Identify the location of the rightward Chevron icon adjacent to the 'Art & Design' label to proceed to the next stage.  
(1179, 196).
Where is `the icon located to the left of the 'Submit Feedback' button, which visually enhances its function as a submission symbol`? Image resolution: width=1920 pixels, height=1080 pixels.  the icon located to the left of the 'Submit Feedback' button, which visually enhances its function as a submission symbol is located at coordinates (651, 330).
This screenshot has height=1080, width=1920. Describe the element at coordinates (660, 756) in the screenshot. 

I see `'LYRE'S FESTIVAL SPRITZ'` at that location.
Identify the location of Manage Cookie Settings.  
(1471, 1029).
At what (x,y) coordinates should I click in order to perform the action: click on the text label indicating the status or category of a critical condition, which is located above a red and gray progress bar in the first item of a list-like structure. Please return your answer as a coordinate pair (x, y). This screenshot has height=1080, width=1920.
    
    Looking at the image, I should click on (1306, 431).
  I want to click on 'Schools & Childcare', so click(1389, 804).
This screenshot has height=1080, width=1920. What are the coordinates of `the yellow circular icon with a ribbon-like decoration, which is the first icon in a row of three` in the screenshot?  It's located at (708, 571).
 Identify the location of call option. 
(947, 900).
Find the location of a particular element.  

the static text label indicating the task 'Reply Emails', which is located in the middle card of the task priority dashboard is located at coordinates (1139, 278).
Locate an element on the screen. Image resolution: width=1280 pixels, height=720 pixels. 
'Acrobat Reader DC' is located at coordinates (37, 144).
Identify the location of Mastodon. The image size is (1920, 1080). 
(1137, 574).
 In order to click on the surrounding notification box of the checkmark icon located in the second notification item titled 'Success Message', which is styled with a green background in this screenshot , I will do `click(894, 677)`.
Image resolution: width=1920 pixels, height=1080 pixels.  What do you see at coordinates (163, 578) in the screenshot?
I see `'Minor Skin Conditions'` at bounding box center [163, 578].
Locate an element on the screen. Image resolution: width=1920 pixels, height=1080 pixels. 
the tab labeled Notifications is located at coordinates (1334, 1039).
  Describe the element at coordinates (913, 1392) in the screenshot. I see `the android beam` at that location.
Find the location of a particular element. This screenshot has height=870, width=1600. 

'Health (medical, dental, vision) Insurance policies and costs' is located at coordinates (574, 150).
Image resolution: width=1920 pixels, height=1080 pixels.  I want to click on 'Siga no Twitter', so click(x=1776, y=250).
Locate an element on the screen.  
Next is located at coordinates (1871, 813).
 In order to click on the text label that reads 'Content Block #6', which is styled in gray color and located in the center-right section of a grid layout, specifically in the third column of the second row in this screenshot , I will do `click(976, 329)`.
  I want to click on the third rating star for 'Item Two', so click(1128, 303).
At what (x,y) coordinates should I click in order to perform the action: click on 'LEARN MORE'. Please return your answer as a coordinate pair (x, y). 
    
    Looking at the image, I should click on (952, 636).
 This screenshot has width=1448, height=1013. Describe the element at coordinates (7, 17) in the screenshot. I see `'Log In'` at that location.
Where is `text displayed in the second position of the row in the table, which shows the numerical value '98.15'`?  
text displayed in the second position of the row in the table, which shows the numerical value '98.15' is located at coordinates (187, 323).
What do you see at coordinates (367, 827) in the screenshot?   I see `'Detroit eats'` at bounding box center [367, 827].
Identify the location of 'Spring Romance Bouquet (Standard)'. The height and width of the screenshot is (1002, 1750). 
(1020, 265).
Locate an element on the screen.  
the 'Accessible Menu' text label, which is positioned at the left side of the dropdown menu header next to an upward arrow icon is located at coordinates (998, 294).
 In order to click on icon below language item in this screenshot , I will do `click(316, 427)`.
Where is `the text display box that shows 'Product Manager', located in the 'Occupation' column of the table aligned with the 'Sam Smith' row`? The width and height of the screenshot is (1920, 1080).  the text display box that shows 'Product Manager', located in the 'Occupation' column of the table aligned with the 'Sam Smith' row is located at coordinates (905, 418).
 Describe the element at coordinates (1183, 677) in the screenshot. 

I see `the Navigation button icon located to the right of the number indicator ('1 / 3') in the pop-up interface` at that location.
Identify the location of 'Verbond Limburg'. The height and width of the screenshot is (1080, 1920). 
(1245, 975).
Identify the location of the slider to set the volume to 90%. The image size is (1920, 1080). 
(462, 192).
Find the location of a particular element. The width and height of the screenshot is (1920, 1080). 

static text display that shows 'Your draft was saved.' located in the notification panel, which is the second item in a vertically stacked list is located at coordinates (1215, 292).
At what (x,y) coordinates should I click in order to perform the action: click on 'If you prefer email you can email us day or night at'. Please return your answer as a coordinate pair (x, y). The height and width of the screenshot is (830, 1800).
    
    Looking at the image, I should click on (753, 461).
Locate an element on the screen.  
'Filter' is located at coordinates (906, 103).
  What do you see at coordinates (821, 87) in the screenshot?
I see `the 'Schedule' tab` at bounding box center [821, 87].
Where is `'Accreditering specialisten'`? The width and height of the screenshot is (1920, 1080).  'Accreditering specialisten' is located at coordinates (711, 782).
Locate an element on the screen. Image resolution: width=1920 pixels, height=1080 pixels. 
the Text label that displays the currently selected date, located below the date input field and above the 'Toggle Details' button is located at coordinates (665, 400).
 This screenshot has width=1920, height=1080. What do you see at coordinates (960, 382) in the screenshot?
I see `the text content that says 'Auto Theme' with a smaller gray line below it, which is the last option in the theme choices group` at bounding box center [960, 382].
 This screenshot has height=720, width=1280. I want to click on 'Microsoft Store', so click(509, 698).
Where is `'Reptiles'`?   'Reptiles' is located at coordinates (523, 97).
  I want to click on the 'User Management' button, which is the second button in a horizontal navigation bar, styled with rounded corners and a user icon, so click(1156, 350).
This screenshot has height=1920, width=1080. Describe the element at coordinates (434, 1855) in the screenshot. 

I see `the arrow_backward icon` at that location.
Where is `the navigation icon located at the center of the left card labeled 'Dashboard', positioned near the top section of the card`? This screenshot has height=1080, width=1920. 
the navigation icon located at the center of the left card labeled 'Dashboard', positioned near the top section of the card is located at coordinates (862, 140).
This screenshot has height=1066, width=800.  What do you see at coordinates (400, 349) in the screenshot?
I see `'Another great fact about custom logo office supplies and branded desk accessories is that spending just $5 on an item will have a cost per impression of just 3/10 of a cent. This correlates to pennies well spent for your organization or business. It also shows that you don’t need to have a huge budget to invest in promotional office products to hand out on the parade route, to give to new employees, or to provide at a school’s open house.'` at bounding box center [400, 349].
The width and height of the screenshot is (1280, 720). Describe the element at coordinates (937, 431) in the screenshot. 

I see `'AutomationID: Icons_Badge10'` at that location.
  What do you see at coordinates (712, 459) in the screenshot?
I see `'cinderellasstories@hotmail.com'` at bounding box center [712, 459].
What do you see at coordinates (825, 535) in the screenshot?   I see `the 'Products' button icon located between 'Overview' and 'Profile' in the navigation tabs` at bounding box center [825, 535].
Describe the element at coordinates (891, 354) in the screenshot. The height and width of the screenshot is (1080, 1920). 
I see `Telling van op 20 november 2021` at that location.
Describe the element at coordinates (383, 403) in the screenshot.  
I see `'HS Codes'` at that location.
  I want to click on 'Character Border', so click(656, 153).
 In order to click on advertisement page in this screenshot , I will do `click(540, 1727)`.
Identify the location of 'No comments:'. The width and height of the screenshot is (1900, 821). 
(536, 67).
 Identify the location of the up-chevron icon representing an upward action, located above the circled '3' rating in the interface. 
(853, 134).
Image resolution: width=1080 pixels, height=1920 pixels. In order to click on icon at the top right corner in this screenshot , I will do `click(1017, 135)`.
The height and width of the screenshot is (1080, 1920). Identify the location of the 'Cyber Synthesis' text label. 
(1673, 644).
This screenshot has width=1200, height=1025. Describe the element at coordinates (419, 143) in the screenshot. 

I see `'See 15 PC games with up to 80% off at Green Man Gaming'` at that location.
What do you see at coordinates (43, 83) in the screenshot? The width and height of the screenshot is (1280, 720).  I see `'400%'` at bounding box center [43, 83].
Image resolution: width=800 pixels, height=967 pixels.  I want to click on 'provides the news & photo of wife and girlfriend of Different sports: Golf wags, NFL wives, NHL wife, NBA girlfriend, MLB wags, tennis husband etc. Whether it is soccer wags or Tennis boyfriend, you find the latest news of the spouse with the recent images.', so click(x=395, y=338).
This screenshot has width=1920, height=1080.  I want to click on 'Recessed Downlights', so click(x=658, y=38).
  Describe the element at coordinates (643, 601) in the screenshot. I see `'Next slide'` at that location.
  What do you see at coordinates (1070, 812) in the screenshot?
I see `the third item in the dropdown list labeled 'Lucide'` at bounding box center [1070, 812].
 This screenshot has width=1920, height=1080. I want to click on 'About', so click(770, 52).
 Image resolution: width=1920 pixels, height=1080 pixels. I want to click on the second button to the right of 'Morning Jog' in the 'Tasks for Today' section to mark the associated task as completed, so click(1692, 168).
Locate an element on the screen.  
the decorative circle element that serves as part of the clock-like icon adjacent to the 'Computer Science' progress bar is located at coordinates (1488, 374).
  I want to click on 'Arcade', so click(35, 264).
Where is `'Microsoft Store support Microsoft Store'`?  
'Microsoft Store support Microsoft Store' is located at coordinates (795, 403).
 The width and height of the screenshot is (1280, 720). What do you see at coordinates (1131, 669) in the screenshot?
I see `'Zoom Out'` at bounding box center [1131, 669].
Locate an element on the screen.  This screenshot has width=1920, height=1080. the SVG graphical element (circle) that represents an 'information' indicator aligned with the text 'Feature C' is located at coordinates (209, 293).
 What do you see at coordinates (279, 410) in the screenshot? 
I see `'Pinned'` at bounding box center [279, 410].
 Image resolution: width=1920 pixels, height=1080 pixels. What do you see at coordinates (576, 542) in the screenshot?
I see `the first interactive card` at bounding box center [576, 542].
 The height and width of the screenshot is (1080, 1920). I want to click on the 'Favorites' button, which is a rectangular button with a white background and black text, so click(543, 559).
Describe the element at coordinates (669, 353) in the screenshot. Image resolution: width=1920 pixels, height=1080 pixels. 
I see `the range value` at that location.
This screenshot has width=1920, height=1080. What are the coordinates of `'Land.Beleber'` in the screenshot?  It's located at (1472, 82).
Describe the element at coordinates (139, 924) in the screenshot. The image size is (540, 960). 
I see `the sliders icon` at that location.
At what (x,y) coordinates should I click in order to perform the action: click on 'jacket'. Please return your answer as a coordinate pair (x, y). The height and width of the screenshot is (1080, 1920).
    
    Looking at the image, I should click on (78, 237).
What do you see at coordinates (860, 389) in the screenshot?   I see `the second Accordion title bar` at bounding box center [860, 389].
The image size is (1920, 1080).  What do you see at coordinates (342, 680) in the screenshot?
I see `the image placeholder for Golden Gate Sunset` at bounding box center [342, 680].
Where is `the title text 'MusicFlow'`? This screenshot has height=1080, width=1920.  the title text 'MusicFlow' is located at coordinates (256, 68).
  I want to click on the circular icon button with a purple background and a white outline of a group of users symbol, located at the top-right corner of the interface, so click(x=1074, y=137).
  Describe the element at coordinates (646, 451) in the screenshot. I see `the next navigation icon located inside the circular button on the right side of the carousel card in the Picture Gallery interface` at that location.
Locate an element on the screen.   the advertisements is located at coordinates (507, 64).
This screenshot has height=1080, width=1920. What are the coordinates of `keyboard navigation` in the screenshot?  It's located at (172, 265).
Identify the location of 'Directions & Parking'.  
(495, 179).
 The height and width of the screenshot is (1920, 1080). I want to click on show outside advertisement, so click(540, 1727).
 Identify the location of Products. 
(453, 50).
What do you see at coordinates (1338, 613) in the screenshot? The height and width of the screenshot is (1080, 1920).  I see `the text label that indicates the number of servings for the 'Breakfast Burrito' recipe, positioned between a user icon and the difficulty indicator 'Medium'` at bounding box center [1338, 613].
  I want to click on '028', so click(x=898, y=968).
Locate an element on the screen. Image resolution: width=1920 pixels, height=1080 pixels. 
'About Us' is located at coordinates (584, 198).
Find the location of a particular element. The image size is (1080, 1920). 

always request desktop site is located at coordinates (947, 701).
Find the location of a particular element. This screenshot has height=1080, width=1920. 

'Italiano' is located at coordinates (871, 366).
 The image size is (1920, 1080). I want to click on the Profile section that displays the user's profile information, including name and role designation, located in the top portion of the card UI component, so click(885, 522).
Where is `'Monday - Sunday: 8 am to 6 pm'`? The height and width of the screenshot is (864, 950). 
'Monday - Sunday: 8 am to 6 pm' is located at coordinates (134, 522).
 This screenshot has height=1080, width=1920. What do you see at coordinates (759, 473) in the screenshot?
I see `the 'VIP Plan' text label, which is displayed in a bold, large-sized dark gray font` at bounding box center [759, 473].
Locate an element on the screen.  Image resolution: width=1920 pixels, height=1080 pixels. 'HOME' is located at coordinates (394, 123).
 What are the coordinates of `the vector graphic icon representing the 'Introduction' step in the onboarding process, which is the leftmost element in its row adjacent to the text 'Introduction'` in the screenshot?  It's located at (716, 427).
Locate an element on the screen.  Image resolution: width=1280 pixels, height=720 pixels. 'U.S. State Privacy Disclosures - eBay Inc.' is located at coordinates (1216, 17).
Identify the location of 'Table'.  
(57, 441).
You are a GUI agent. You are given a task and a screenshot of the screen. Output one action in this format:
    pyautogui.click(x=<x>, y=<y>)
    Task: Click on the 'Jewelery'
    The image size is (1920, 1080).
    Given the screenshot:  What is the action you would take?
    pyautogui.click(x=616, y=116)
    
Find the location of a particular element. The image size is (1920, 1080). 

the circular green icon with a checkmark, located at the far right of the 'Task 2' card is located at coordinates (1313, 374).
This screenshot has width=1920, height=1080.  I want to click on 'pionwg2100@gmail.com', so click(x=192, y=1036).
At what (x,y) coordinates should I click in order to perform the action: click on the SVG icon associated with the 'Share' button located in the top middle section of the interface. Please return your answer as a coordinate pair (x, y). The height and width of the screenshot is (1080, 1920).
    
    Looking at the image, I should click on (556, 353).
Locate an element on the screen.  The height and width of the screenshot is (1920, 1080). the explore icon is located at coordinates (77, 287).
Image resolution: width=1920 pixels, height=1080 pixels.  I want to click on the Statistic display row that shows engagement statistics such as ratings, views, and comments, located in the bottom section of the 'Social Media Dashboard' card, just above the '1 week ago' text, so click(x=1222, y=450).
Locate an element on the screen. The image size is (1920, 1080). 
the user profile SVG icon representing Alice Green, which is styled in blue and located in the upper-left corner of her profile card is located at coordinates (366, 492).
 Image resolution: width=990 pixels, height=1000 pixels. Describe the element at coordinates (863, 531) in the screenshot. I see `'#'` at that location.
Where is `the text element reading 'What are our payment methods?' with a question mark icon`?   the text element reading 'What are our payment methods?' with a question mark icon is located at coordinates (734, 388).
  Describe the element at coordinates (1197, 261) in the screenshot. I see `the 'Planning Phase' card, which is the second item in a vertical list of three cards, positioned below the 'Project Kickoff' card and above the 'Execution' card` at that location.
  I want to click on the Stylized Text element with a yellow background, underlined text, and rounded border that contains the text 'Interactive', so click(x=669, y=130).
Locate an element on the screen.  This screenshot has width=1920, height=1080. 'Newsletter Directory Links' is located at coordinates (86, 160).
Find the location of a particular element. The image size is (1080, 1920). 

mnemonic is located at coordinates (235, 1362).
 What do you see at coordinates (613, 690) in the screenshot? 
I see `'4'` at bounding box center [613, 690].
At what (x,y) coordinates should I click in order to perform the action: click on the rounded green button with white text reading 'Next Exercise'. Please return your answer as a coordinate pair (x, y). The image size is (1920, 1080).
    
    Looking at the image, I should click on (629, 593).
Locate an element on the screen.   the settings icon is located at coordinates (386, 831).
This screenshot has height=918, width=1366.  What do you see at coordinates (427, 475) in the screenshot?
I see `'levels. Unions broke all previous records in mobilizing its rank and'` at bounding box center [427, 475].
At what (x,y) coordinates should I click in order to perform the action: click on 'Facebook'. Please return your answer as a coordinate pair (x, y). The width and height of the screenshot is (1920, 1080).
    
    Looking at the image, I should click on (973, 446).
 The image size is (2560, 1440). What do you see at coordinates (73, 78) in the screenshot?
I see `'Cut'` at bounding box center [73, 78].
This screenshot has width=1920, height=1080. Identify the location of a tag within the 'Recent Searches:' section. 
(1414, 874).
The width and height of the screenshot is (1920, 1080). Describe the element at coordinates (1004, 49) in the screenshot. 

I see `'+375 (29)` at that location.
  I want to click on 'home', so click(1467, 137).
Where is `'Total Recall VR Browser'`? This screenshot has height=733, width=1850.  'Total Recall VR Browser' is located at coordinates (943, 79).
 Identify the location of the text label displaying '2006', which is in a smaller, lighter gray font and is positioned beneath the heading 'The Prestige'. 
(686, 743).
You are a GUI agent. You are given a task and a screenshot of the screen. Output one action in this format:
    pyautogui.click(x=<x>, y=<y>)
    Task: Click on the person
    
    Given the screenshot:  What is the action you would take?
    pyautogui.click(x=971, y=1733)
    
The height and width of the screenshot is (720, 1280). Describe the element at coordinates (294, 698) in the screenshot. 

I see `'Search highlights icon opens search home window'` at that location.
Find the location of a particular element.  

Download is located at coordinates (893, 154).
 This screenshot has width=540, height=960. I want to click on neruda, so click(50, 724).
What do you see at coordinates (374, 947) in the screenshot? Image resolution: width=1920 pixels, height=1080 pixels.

Aim of the task: Copy out the lines above from the first one through the line that contains "(1179, 196).", including that line.

Solution to this exercise:
Identify the location of the rightward Chevron icon adjacent to the 'Art & Design' label to proceed to the next stage.  
(1179, 196).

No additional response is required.